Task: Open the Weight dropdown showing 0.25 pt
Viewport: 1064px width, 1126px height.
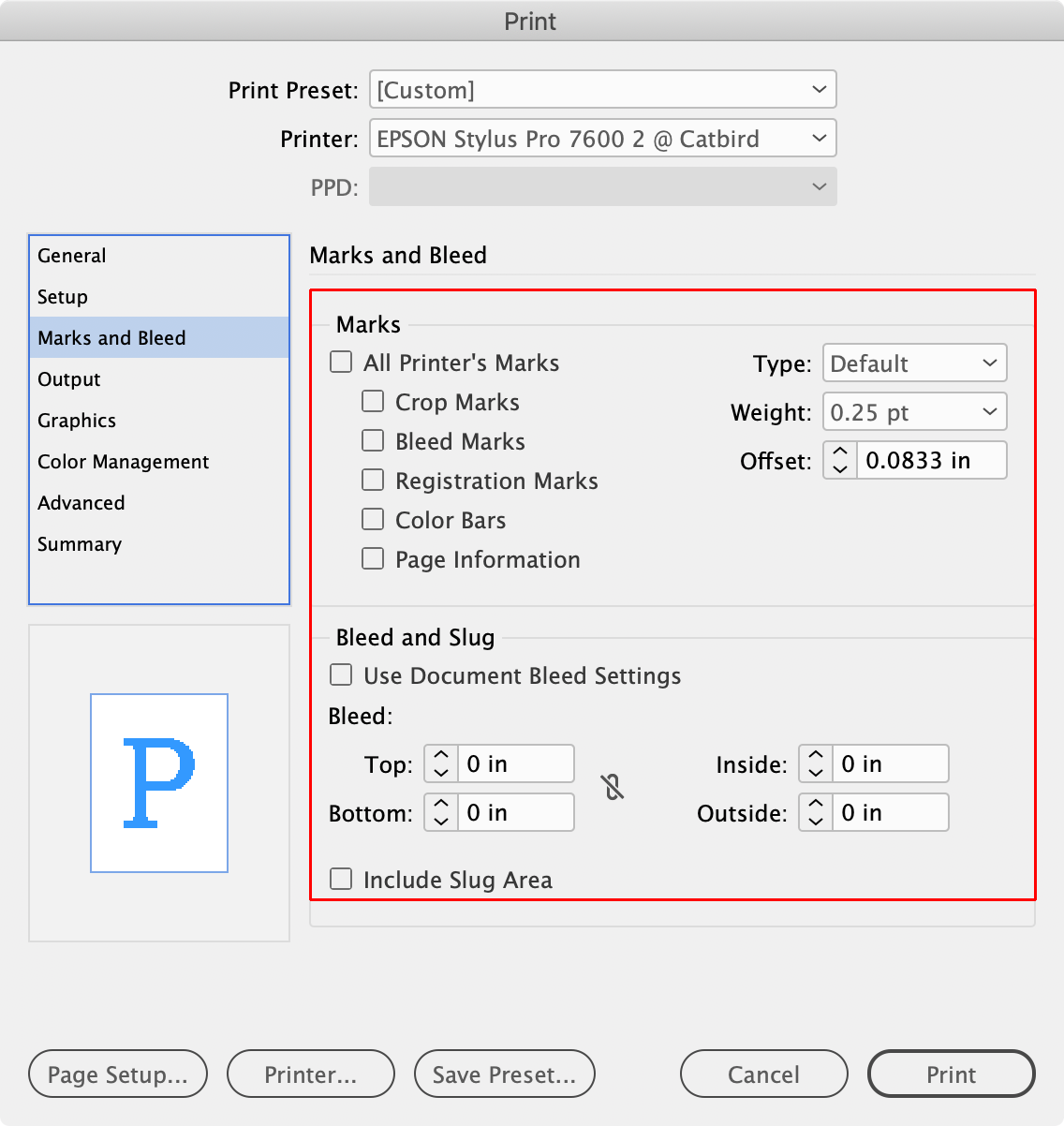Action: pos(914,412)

---

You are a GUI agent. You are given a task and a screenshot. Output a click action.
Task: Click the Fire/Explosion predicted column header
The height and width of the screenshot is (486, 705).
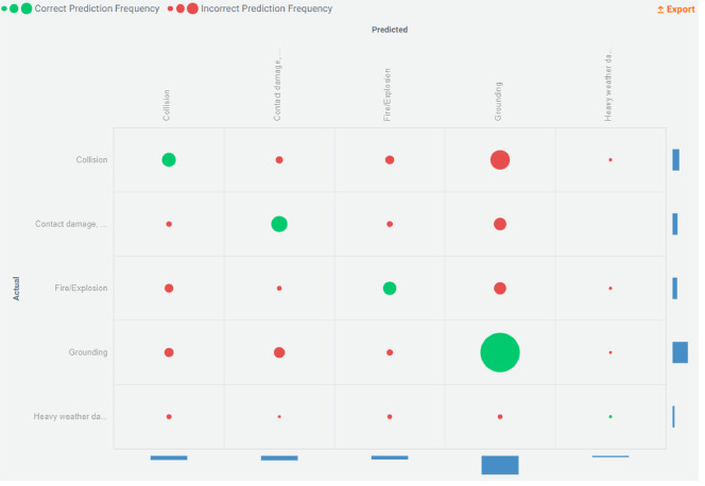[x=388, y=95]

---

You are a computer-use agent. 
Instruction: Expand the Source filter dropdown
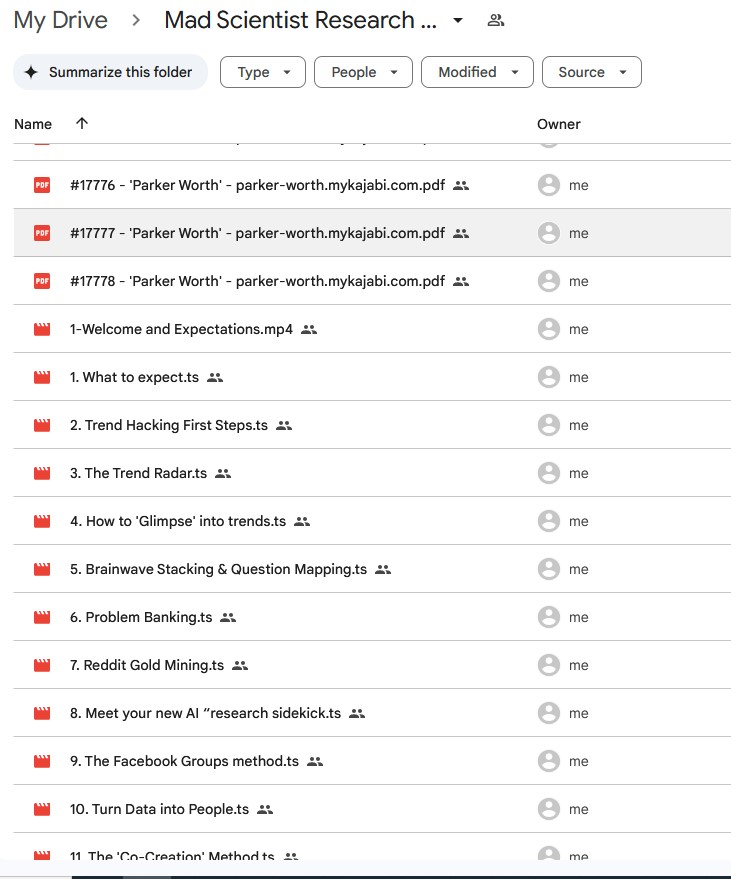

## Work instructions
Report every line containing the string "dropdown" in the material.

## Expected answer
Task: Open the Weight dropdown showing 0.25 pt
Instruction: Expand the Source filter dropdown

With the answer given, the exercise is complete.